We first verified that non-cancer-specific IgG4 indeed reacted to IgG1 (cetuximab) used in ADCC, ADCP and CDC (figure 4A). We then found that IgG4 inhibited ADCC elicited cytotoxicity with cancer-specific IgG1 antibody and PBMC (figure 4B). The IgG4 used in our test was not directed against cancer antigen or to lymphocytes. Non-cancer-specific IgG1 could also inhibit ADCC but to a much lesser extent (also reached statistical significance). We obtained evidence to show that inhibition of ADCC appeared to take place at the site of the cancer-specific antibody, that is, IgG4 reacted to the IgG1 antibody bound to cancer cells (figure 2B) and the site of immune effector Fc receptors. The latter effect could be abolished with the addition of Fc receptor blocker (Human TruStain FcX, BioLegend, China) to the PBMC.
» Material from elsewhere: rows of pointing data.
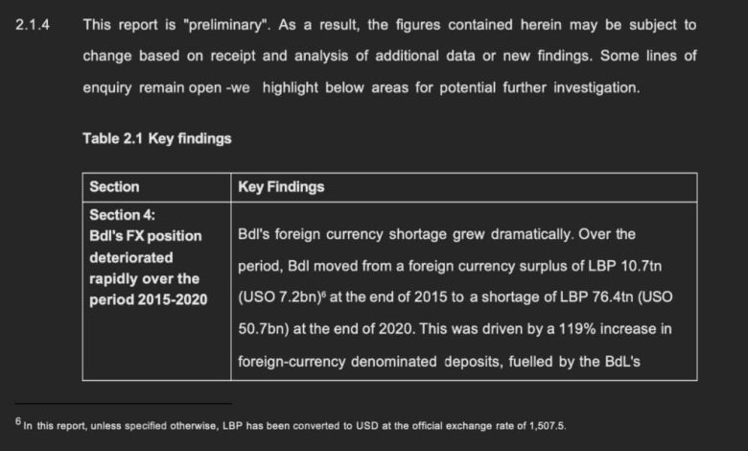Click the word "enquiry" in the paragraph
Screen dimensions: 748x451
[109, 87]
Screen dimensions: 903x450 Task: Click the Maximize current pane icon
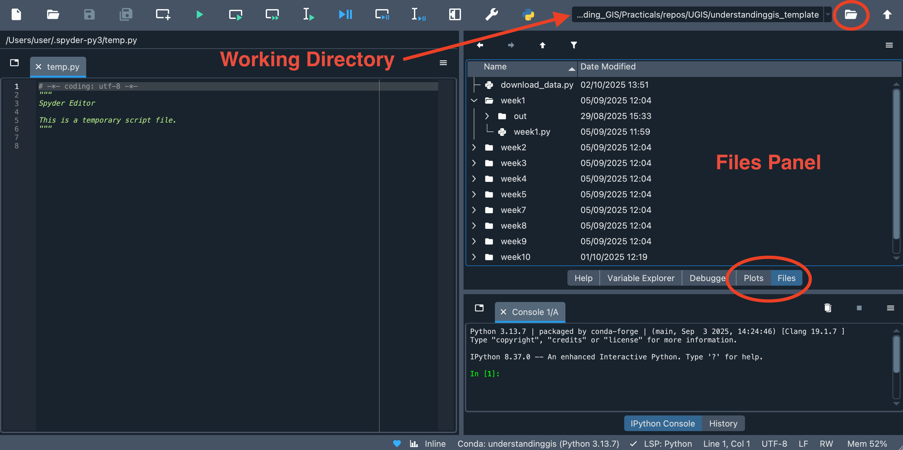click(x=455, y=14)
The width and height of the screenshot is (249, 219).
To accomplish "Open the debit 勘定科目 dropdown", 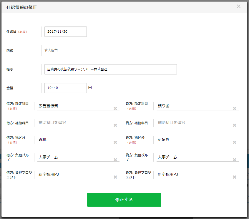I will (74, 106).
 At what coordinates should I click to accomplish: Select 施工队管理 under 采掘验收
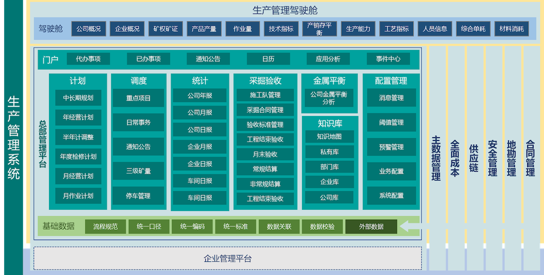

We also performed an ADCP experiment employing human monocyte-derived macrophages and esophageal cancer cells. Cetuximab (IgG1) was used as the mediating antibody. This was performed employing a coculture and cell-counting method and FITC-labeled antibody flow cytometry. Two models were employed and both methods showed that non-cancer-specific IgG4 was able to reduce the effect of ADCP mediated by cancer-specific IgG1 (figure 4C–F).
In a classic CDC assay, we used cancer cell line A549 (ATCC, USA, #C4215) as the target cancer cells, cetuximab as the cancer-specific IgG1 mediating antibody and human plasma as the source of complements, and demonstrated the destructive effect on cancer cells. We then used non-cancer-specific IgG4 or IgG1 to inhibit the effect. We found that the CDC effect was partially inhibited by non-cancer-specific IgG4 but not by IgG1 (figure 4G,H).
For comparison, we added IgG4 or IgG1 at various concentrations in cancer cell culture for different periods of time and found no direct effect of these proteins on cancer cell growth (figure 4I).
IgG4 (including nivolumab) significantly accelerated breast cancer cell and colon cancer cell growth in two immune potent mouse models in vivo
The above results point to a mechanism that IgG4 plays an important role in local immune evasion by blocking immune responses mediated by cancer-specific IgG antibodies. To further examine this mechanism mediated by such antibodies, we performed in vivo studies to verify this hypothesis with immune competent mouse models. In one model, we injected non-cancer-specific IgG4 into a location where breast cancer cells were inoculated subcutaneously. In this group of mice, cancer cell growth was significantly increased, resulting in a much larger cancer mass by 21 days in comparison with other groups (injections of PBS or IgG without IgG4) (figure 5A,B). As there is no direct effect of IgG4 on cancer cell growth (figure 4I), these results unequivocally confirmed that IgG4 can inhibit local immune reaction and thereby promote cancer growth in vivo through immune evasion.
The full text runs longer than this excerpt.